Karpathy Builds Nanochat By Hand, Challenges AI "Vibe Coding" Culture

Andrej Karpathy's nanochat, a hand-coded LLM pipeline, challenges "vibe coding" and champions deep human understanding in AI development.

October 17, 2025

Karpathy Builds Nanochat By Hand, Challenges AI "Vibe Coding" Culture
In a pointed counter-narrative to the prevailing winds of AI-driven software development, esteemed AI researcher Andrej Karpathy has unveiled "nanochat," a complete, from-scratch pipeline for training a ChatGPT-style model.

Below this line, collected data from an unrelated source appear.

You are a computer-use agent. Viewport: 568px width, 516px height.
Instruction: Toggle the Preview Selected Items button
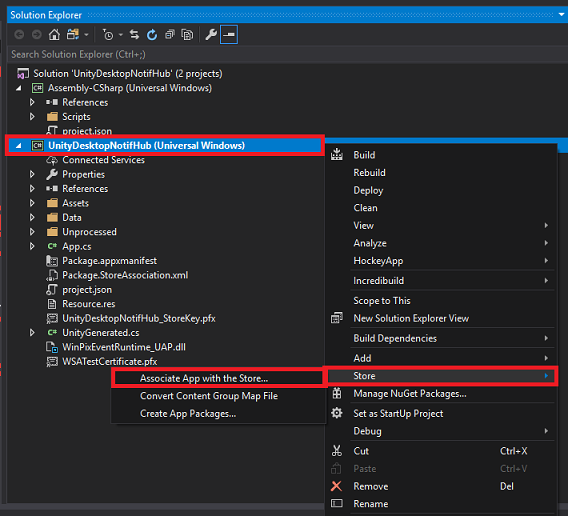tap(229, 35)
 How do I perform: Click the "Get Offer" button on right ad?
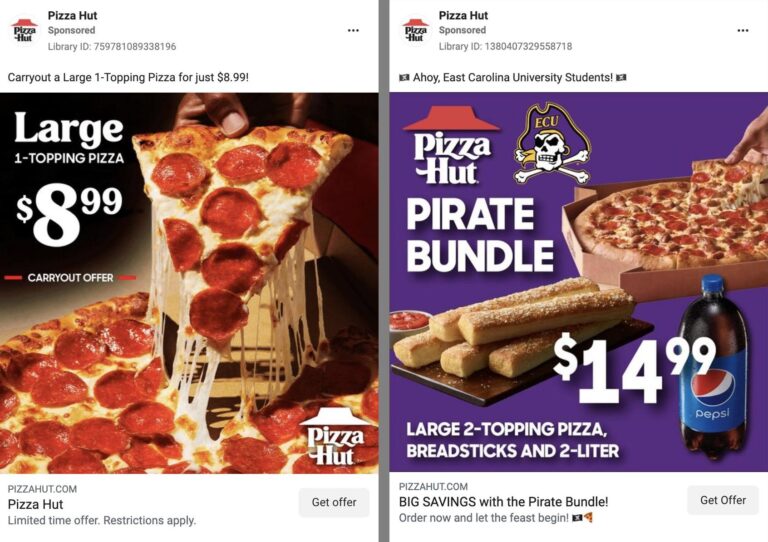(723, 500)
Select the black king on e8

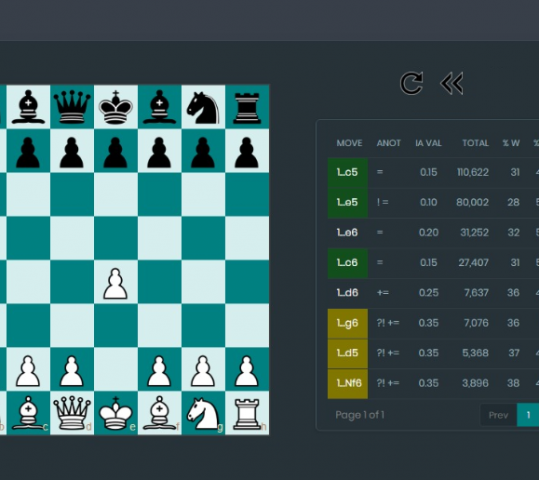[116, 107]
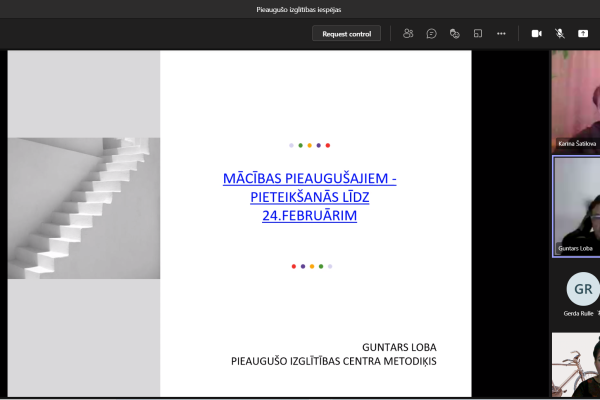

The project, contained within approximately 8,000 lines of code, is significant not only for its technical scope but for Karpathy's declaration that it was "basically entirely hand-written."[1][2] This statement serves as a direct rebuttal to "vibe coding," a term Karpathy himself coined to describe a growing reliance on large language models (LLMs) to generate code from natural language prompts, often without deep human comprehension of the output.[3][4][5][6] Karpathy’s emphasis on manual craftsmanship in nanochat champions a return to first principles, advocating for deep understanding in an era where the inner workings of AI are increasingly abstracted away.
The concept of "vibe coding" has rapidly entered the developer lexicon, referring to a workflow where a programmer guides an AI assistant with high-level prompts, iteratively refining the AI-generated code until the desired functionality is achieved.[3][4][6][7][8] Proponents argue this method accelerates development, lowers the barrier to entry for new creators, and allows experienced developers to focus more on creative problem-solving than on the minutiae of syntax.[4][7][8] However, this approach carries risks, including a potential lack of accountability, reduced code maintainability, and the introduction of subtle bugs or security flaws when developers accept code they do not fully understand.[5] Karpathy’s experience in building nanochat brings this trade-off into sharp relief. He noted that he attempted to use AI coding agents like Claude and Codex but found them "net unhelpful," speculating that the bespoke nature of the repository was too far from their training data distribution to yield useful results.[1][2] By handwriting the code with only basic tab-autocomplete, Karpathy positions nanochat as an artifact of deliberate, human-led engineering, a stark contrast to a process where one might "forget that the code even exists."[6][9][10]
The nanochat repository is designed as a powerful educational tool, intended to demystify the complex process of building a modern large language model.[11][12][13] It provides a full-stack, end-to-end implementation that covers every stage of the pipeline: training a tokenizer in Rust, pretraining a Transformer model, supervised fine-tuning (SFT) on conversational data, and optional reinforcement learning, culminating in an interactive web interface for chatting with the newly created model.[11][14][15] Karpathy's stated goal is to create a "cohesive, minimal, readable, hackable, maximally forkable repo" that can serve as the capstone project for his forthcoming undergraduate-level course, LLM101n.[11] The project is engineered for accessibility, with a "speedrun" script that allows a user to train a small but functional ChatGPT clone on a cloud GPU node in about four hours for approximately $100.[11][12][14][15] Scaling options are also detailed, with more capable models achievable with larger budgets and longer training times, providing a clear, practical roadmap for learners and experimenters.[11][14]
The release of nanochat and Karpathy's commentary on its creation carry significant implications for the AI industry. As AI models and the tools to build them become more powerful and opaque, there is a growing concern about the deskilling of the next generation of engineers and a loss of foundational knowledge. Projects like nanochat, and Karpathy’s broader educational efforts like his "Zero to Hero" series, directly counter this trend by providing radically open and understandable resources.[12][16][17][18] By building a complex system from the ground up in a clean, dependency-light codebase, Karpathy demonstrates that true understanding is not only possible but essential for meaningful innovation. In a field increasingly dominated by massive, closed-off models, nanochat stands as a testament to the value of transparency and hands-on learning, proving that deep comprehension of AI systems doesn't have to be prohibitively expensive or complex. It makes a compelling case that to truly master the future of AI, one must first be willing to write the code by hand.